Anh Tran: Et puis, un jour, mon amour tu sors de l’éternité [“and then, one day, my love, you will come out from eternity”]

 

Anh Tran, if my feathers are burning, (2023). Courtesy of the artist and Fitzpatrick Gallery, Paris.

 

Anh Tran, Mother, I can feel the soil falling over my head (B), (2022 - 2023). Courtesy of the artist and Fitzpatrick Gallery, Paris.

Anna Prudhomme: Do you remember the first artwork that truly struck your interest?

Anh Tran: I started by studying painting in New Zealand more than twelve years ago. But my first encounter with painting would have been through books or the internet. There are museums in New Zealand, but we don't really have the chance to see much as in Europe or America, for example. So I think it was through self-research at first. Now that I think about it, maybe that's why my first paintings were flat and not really layered… because I only used to see reproductions.

* **DATA EXCERPTS**:
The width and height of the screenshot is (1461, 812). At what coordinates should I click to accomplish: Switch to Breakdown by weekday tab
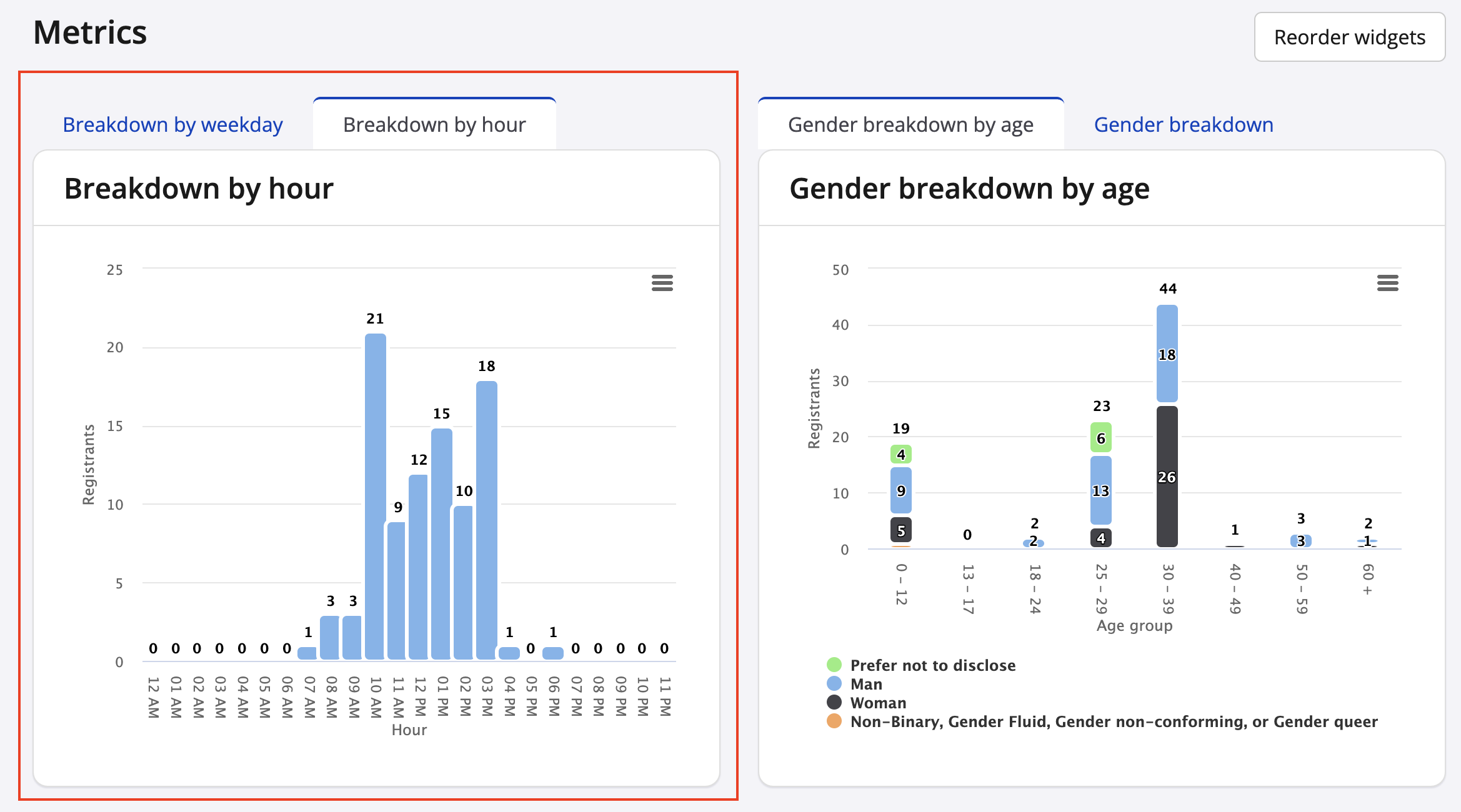point(172,125)
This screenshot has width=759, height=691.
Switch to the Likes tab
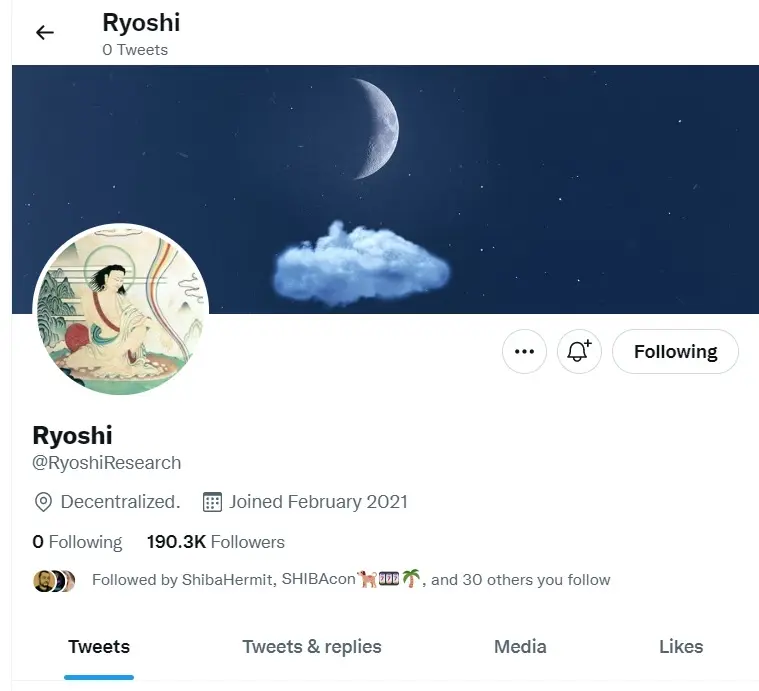[x=681, y=647]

* **REQUEST**:
From the Anh Tran interview, copy word for word the part that begins with "Anh Tran: Et" and ends with "truly struck your interest?".

* **RESPONSE**:
Anh Tran: Et puis, un jour, mon amour tu sors de l’éternité [“and then, one day, my love, you will come out from eternity”]

 

Anh Tran, if my feathers are burning, (2023). Courtesy of the artist and Fitzpatrick Gallery, Paris.

 

Anh Tran, Mother, I can feel the soil falling over my head (B), (2022 - 2023). Courtesy of the artist and Fitzpatrick Gallery, Paris.

Anna Prudhomme: Do you remember the first artwork that truly struck your interest?